WHAT YOU NEED TO DO:
Among the lines below, a stretch begins at the one with "Task: Toggle the" and ends at the one with "Given: Open the notifications inbox icon". Repeat that stretch exactly, ends included.

##### SUPPLIED RECORDS #####

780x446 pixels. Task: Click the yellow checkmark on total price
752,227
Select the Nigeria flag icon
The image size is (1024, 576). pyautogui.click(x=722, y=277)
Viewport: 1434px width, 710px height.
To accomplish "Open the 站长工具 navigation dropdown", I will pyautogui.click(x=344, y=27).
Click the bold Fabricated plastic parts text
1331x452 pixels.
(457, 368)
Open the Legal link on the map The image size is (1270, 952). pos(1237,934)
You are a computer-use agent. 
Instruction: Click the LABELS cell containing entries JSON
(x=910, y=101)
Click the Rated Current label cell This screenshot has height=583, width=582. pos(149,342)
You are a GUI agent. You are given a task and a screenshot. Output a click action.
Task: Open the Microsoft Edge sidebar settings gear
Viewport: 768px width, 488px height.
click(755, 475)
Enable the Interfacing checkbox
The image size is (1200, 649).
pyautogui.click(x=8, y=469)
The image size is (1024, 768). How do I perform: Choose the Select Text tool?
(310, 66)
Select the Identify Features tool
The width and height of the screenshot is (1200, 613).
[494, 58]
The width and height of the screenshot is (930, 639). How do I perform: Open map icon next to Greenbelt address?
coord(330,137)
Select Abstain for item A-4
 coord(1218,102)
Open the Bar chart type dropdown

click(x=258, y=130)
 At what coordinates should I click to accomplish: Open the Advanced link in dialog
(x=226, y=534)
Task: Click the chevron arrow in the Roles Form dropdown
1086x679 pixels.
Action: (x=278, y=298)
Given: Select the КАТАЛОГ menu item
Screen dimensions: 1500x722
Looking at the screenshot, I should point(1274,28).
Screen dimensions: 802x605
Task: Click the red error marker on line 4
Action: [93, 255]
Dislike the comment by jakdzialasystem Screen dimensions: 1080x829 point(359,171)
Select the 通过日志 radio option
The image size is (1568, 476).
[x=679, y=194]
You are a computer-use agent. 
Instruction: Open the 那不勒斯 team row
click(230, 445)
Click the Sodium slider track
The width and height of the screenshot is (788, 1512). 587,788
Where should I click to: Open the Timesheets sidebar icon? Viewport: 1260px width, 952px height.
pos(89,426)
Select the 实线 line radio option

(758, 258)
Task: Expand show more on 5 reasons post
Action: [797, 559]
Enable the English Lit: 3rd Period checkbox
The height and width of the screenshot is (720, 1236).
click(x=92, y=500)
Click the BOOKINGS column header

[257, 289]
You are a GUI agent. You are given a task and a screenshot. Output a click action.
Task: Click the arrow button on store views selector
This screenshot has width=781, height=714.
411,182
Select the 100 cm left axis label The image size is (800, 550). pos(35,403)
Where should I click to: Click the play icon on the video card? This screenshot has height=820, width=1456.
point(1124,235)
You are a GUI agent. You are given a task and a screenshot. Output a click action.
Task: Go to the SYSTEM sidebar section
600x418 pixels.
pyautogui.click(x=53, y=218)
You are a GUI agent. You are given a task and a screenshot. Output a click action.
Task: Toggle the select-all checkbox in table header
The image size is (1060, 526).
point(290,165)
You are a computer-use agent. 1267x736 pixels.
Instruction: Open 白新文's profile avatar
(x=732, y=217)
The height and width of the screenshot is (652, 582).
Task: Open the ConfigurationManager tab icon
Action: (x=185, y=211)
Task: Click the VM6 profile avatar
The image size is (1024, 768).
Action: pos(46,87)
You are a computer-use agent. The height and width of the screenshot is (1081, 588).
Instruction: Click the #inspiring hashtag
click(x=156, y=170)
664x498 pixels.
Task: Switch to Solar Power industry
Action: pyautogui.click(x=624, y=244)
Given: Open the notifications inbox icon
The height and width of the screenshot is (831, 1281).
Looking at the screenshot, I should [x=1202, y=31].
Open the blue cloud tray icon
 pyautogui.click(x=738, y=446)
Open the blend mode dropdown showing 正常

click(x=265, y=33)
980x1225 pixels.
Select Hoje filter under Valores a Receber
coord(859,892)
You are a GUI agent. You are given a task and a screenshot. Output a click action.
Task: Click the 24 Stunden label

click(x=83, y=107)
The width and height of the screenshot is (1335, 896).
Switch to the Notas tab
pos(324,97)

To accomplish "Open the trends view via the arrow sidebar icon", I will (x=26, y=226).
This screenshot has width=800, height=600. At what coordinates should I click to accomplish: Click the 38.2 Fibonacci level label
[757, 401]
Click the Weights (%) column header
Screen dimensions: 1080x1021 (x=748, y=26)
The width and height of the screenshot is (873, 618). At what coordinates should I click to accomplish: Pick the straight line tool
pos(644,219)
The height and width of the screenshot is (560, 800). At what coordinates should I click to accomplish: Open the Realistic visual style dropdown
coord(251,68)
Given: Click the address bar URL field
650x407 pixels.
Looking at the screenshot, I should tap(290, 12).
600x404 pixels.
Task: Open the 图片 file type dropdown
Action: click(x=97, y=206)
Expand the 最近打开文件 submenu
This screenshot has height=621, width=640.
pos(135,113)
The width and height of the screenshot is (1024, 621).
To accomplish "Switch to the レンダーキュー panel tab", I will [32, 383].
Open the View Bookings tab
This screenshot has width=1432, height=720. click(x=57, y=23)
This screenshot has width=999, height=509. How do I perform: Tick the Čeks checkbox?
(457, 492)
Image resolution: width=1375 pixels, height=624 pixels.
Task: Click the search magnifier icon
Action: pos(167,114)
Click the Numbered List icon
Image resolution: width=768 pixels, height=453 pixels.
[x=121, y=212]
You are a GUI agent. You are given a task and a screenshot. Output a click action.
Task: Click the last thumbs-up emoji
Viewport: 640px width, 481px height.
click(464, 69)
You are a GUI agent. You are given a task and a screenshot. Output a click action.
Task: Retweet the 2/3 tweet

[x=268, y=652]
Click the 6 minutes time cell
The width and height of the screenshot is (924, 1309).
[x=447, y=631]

#####

ANSWER BOX:
Task: Toggle the select-all checkbox in table header
The image size is (1060, 526).
point(290,165)
You are a computer-use agent. 1267x736 pixels.
Instruction: Open 白新文's profile avatar
(x=732, y=217)
The height and width of the screenshot is (652, 582).
Task: Open the ConfigurationManager tab icon
Action: (x=185, y=211)
Task: Click the VM6 profile avatar
The image size is (1024, 768).
Action: pos(46,87)
You are a computer-use agent. The height and width of the screenshot is (1081, 588).
Instruction: Click the #inspiring hashtag
click(x=156, y=170)
664x498 pixels.
Task: Switch to Solar Power industry
Action: pyautogui.click(x=624, y=244)
Given: Open the notifications inbox icon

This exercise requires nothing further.